Innovation of the year, Americas - BNP Paribas

This award category was open to every company active in the structured products markets across the Americas. As such, it was perhaps the most difficult award to judge - after all how does one differentiate between the impact of a new technology over the impressive sales figures of a particular product or the sterling work of a law firm, for example. Nevertheless, we at Structured Products feel we have made the right decision to honour BNP Paribas, one of the structured products heavyweights globally, for its innovative $1.7 billion equity transaction with California-based computing giant Hewlett-Packard (HP).

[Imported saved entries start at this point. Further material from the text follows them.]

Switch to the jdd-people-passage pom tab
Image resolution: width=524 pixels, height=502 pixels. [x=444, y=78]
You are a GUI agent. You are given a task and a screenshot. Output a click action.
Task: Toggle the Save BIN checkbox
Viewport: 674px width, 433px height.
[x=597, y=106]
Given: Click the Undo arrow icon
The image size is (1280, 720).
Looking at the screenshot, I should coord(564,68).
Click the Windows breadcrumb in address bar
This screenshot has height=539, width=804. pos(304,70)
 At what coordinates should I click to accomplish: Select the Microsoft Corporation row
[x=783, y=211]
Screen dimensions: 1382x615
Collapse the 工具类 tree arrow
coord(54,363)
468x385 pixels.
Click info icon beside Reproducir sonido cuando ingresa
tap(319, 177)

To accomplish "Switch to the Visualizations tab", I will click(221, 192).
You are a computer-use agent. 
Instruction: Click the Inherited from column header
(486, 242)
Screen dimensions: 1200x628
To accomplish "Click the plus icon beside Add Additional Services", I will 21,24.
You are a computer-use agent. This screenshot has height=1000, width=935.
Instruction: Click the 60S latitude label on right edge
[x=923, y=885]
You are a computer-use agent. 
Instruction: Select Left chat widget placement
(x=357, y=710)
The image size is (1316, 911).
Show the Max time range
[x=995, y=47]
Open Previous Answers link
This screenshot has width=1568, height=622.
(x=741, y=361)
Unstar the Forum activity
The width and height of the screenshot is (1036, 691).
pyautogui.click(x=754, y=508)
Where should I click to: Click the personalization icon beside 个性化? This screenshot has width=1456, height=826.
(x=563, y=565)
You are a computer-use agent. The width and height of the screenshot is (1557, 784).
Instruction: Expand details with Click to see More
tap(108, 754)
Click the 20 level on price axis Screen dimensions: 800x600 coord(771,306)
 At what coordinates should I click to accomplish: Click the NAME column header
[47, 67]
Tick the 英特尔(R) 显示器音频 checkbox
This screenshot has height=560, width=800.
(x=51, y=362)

In a nutshell, HP prepaid $1.7 billion in exchange for the right to receive a variable number of shares of its common stock over the one-year term of the transaction. The prepaid variable share repurchase programme (PVSR) allows HP to hedge the repurchase price of its shares by establishing a guaranteed collar range, or rather a maximum and minimum price within which to purchase shares.

The innovative, customised programme, structured solely by BNP (which also acted as counterparty), enabled HP to limit the price uncertainty or volatility risk inherent in its share repurchase programme and reduce any potential dilution costs associated with its employee benefit plans. Importantly, the deal is the largest ever US structured buyback, according to Todd Steinberg, head of equities and derivatives for the BNP Paribas in New York.

Ken Frier, HP's assistant treasurer, says the company decided on a collar-type transaction since the pricing was favourable. A collar strategy effectively involves selling put options and buying calls with different strikes.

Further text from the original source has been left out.